You want your e-commerce to use most supplier-efficient and cost friendly delivering process. At the same time, you want to keep calculations and thus memory outbursts to a minimum.
In our case, an e-commerce making use of several suppliers for its products, needed an optimal solution. We had to take into account:
- product availability;
- shipping costs per supplier;
- using as little suppliers as possible, to reduce amount of shippings as well as total shipping costs.
Using Magento's PHP collections, I did my job and developed a function that listed al possible combinations, excluding combinations when one of the products per supplier was not in stock.
Combinations and high memory
However, after creating a list of combinations, the totals of product- and shippingcosts had to be calculated. This resulted in the best product-supplier shipping situation, but potentially needed a lot of server memory.

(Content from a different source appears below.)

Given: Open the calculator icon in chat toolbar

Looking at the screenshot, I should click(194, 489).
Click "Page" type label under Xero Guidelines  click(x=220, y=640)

For example; 20 products over 5 possible suppliers would result in 3.2 million combinations. Having 6 suppliers available, would result in 64 million combinations! This required quite some Gigabytes of memory by the server, per order/calculation. Not that well for carbon emission!
This could (and should) be improved. But only being a developer, I was a bit stuck.

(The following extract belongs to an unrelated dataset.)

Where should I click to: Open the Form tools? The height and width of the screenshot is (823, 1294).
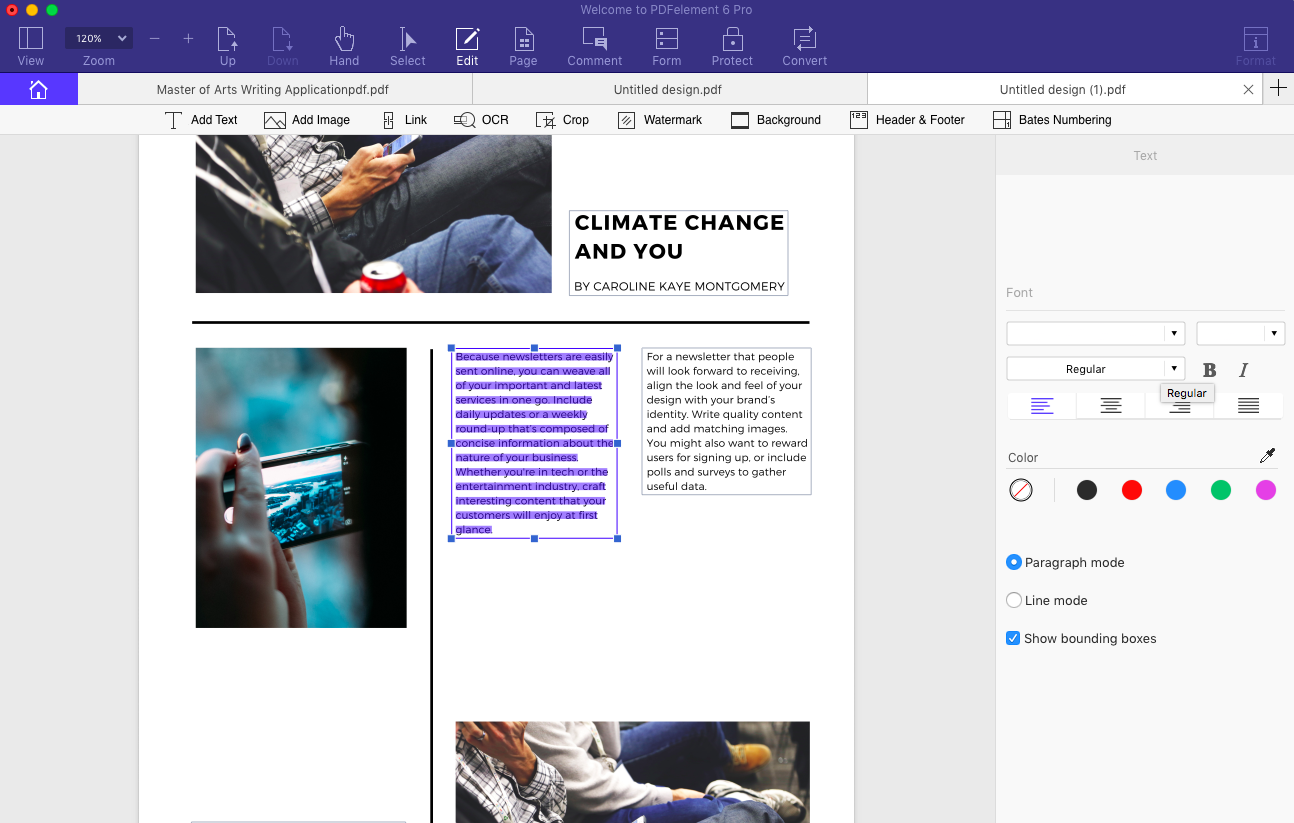(666, 44)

So I called in the help of a friend, having a Master's Degree in Applied Mathematics. And you could tell, as it was striking how easily he solved the puzzle.
Thanks to a more mathematical approach to PHP's while loops, he managed to improve my implementation by initially writing it out on paper, after which we converted his pseudo-code into PHP.

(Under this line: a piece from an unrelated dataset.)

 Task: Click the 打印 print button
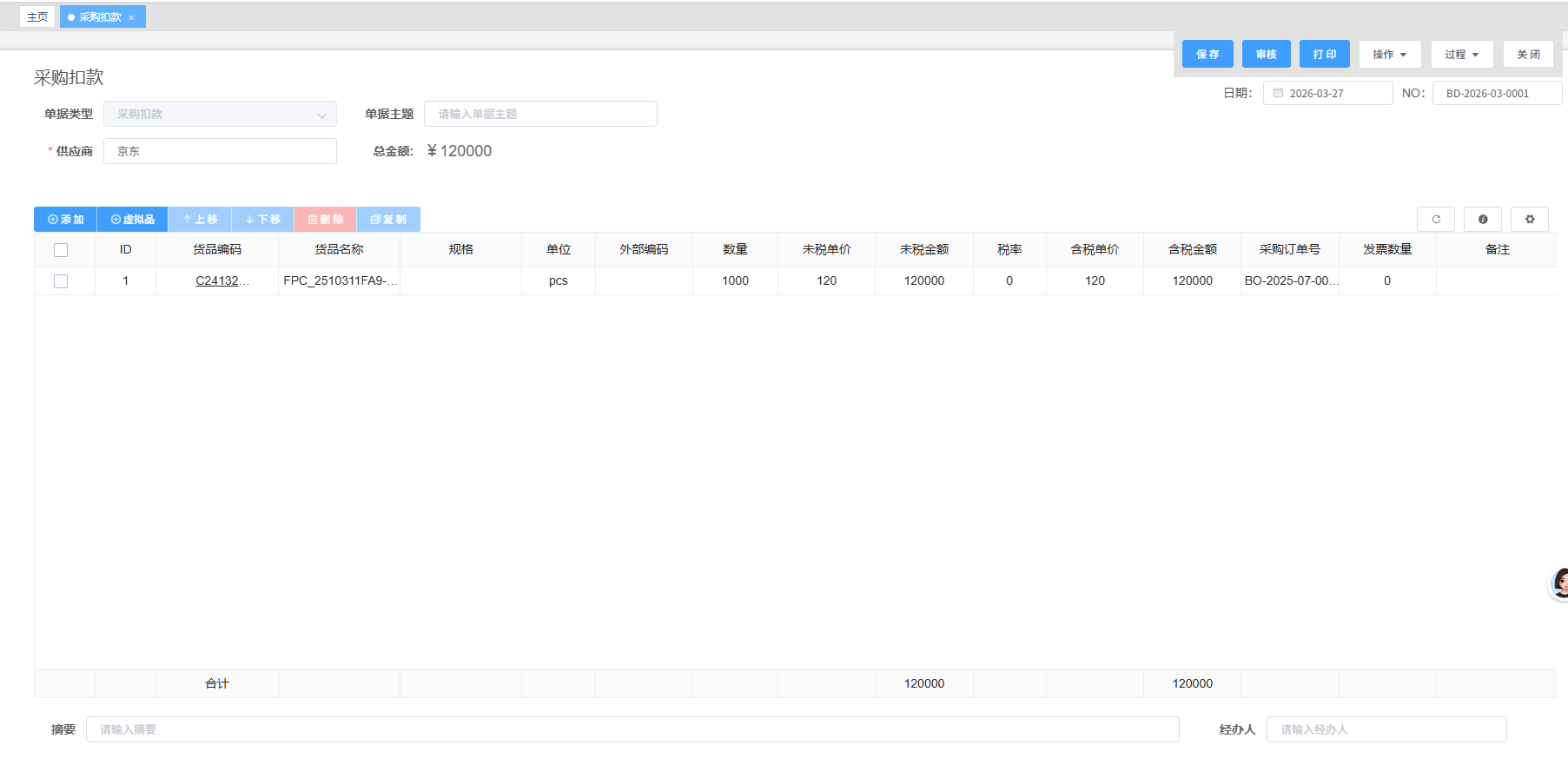[x=1324, y=55]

The best combination had to comply with some clauses or calculation rules. The price deviation per product for the most optimal delivery process, for example, should not exceed 10% compared to the cheapest product to be delivered. Delivery costs per unique supplier also had to be taken into account, as well as any free delivery costs per supplier from a certain amount.
As a result, of the possibly millions of combinations, we had to keep at least a list of contenders in order to compare them again in a second phase in order to unleash the PHP calculation rules. The result was that for this list (PHP array) in itself, a lot of PHP memory would be needed.
We have also managed to reduce this, whereby the list can only be as large as the number of possible suppliers. As a result, the required length / size of the list is already known in advance, so you know in advance whether it will entail memory issues. At one million suppliers, this would only require 50 MB of memory.
However, needing that amount of suppliers for an incoming order, such required memory would be your least concern!